Monday, February 07, 2011

Mandatory optimism & cheerfulness

First off, I have not read my reader since I committed to reading my reader. Sorry.

I very much enjoy you peeps on FB. If I know you, let me know. I haven't messed up once. Plus, I am a Mafia Wars freak and have close to 1500 friends, so you'll blend in nicely.

I had a chilly convo with my mother this weekend, her complaining that it'd been three weeks. I was rather subdued already, which was nice, b/c I wanted a bit of aloofness. I have this really bad habit of warming up and putting on a show. Can't keep the charm down, even when I should. At the end, she offered up a big pause and then said that if I needed something, to let her know. I really hate asking or groveling. I'm much better at being chatty and tap dancing. For the record, she did truly call to carry on about the new entertainment unit they got to go along with their new 55" TV, how wonderful it is, big it is, etc ad nauseum. If you'll recall, in December I went through similar with her new kitchen appliances. It depresses me the ease my parents have and the sacrifices I went through for it. Goodness knows, besides college and a rood, they didn't provide for me.

Money makes me want to vomit.

Similar is going on with Bea. She throws money at the world, then chides me for buying $100 worth of art supplies every few months. I feel like a second class citizen. I feel like I have earned her trust, but she still wallows. A while back, I mentioned here how she snooped on my computer and even forwarded them to herself. I long ago deleted the offending emails from Lyd and Richard, but Bea now quotes from them when the opportunity arises, hence she doesn't trust me enough to let down her guard. Suffice it to say that it was a very difficult weekend. It is equally difficult to admit that I love her, while the other side of my brain screams L.I.N.E. (I want a tattoo of a simple line) for love is not enough.
========================================
● **Assignment**: Pick up the blog entry above, about money and strained ties with family and Bea, right after its final sentence.
========================================
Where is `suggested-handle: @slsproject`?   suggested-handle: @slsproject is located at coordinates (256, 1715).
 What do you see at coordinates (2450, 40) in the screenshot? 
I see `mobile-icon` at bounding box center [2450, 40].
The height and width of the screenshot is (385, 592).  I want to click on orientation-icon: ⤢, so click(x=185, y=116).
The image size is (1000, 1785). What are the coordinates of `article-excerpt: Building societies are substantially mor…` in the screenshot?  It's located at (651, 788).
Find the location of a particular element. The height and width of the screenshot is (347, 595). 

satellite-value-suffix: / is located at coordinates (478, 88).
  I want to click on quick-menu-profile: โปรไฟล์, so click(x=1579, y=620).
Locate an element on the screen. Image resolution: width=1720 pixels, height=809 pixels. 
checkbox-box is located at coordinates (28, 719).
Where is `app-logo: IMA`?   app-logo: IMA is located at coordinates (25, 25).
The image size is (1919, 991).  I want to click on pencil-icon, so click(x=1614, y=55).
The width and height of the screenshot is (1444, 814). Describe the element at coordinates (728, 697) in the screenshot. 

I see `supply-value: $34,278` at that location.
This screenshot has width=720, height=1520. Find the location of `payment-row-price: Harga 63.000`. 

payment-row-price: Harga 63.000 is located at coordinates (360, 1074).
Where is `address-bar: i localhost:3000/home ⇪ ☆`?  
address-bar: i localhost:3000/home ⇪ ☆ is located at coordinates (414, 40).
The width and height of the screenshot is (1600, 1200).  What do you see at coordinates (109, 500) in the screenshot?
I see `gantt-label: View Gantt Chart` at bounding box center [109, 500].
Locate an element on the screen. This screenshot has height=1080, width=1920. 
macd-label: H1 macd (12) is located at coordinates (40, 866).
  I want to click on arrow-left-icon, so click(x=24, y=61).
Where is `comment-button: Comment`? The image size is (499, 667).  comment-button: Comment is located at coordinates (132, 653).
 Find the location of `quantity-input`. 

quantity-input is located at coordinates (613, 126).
========================================
● **Response box**:
I first came up with that concept five years ago. Can't believe it's been so long that P's been out of my life. Well, not all the way out. About 1.5 years ago, he started visiting my art blog. Remembering my birthday set him off. Sometimes he'll visit a couple times in a month. Sometimes three or four will go by. He visited last August for my birthday, then I didn't hear from him. I was kinda relieved. Of course, today he visited. Then he saw my notice for my photography blog, and although it isn't long yet, he went through every page. Although I never intended it as such, there was bait: two photos so far were taken with him by my side. More will follow b/c I have it programmed way out. I guess this probably means he'll come back. Alas. I just don't want him to know that I know.

In the two or three days I didn't phone Bea over the weekend (we had screaming matches on fb email instead), I really missed our telephone routine and stuff. We have a great hang out factor. She wrote me that she wants a partner, not someone to hang out with. I told her that having a good hang out factor is a priority to me and of utmost importance. I would miss that. I cannot be friends with exes so as to preserve hanging out. P had a great hang out factor. We only fought about once a year, but the frustration he brought me has made me fight like a loud, gesticulating Italian.

Hanging out vs. L.I.N.E.

I'm all for compromise; I'm nearing (sigh) 50 and I know the world isn't perfect, have to accept that. She's so young that she still sees roses and white picket fences. She's going to need to compromise, b/c I'm about as compromised as I'm going to get.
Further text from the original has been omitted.